Disclosure of Invention
The invention aims to: aiming at the technical problems, the invention provides a gap filler based on gold tailings and a preparation process thereof.
The technical scheme adopted is as follows:
The gap filler based on the gold tailings comprises the following components in parts by weight:
10-20 parts of cement, 10-20 parts of gold tailing powder @ carbon, 10-20 parts of heavy calcium powder, 10-20 parts of aminated diatomite, 50-70 parts of styrene-acrylic emulsion, 30-40 parts of VAE emulsion, 3-6 parts of film forming auxiliary agent and 0.5-1 part of silane coupling agent.
Further, the preparation method of the gold tailing powder@carbon comprises the following steps:
crushing gold tailings, adding the crushed gold tailings into absolute ethyl alcohol, adding glucose aqueous solution after ultrasonic treatment, stirring for more than 1h, heating to remove a solvent, drying to obtain mixed powder, and finally calcining the mixed powder under the protection of inert gas.
Further, the grain diameter of the crushed gold tailings is less than or equal to 5 mu m.
Further, the mass fraction of the ferric oxide in the gold tailings is more than or equal to 8%.
Further, the calcination temperature is 280-300 ℃ and the calcination time is 1-3h.
Further, the preparation method of the aminated diatomite comprises the following steps:
Activating diatomite with sodium hydroxide solution, washing, drying, adding into ethanol, performing ultrasonic dispersion to obtain suspension, adding diethylenetriamine into the suspension, stirring in water bath at 40-60 ℃ for 10-20h, filtering out solid, washing, and drying.

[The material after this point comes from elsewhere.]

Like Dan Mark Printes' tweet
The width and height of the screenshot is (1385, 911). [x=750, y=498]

Further, the film forming auxiliary agent is any one or a combination of more of alcohol ester twelve, diethylene glycol butyl ether, dipropylene glycol methyl ether, ethylene glycol monobutyl ether, propylene glycol methyl ether acetate and propylene glycol monomethyl ether.
Further, the silane coupling agent is any one or more of KH-550, KH-560 and KH-570.

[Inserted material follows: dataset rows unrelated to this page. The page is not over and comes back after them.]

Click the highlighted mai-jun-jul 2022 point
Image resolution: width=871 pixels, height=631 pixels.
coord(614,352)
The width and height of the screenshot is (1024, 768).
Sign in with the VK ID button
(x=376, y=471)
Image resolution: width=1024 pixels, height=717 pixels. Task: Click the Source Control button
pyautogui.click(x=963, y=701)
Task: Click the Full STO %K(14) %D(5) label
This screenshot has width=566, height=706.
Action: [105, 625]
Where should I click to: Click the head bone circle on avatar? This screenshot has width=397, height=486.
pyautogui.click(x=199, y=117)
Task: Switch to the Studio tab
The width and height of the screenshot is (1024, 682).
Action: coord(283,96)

The invention also provides a preparation process of the joint mixture based on gold tailings, which comprises the following steps:
And (3) after the styrene-acrylic emulsion and the VAE emulsion are premixed, adding a film forming additive and a silane coupling agent, uniformly mixing to obtain a liquid component, uniformly mixing cement, gold tailing powder @ carbon, heavy calcium powder and aminated diatomite to obtain a solid component, and finally uniformly mixing the liquid component and the solid component.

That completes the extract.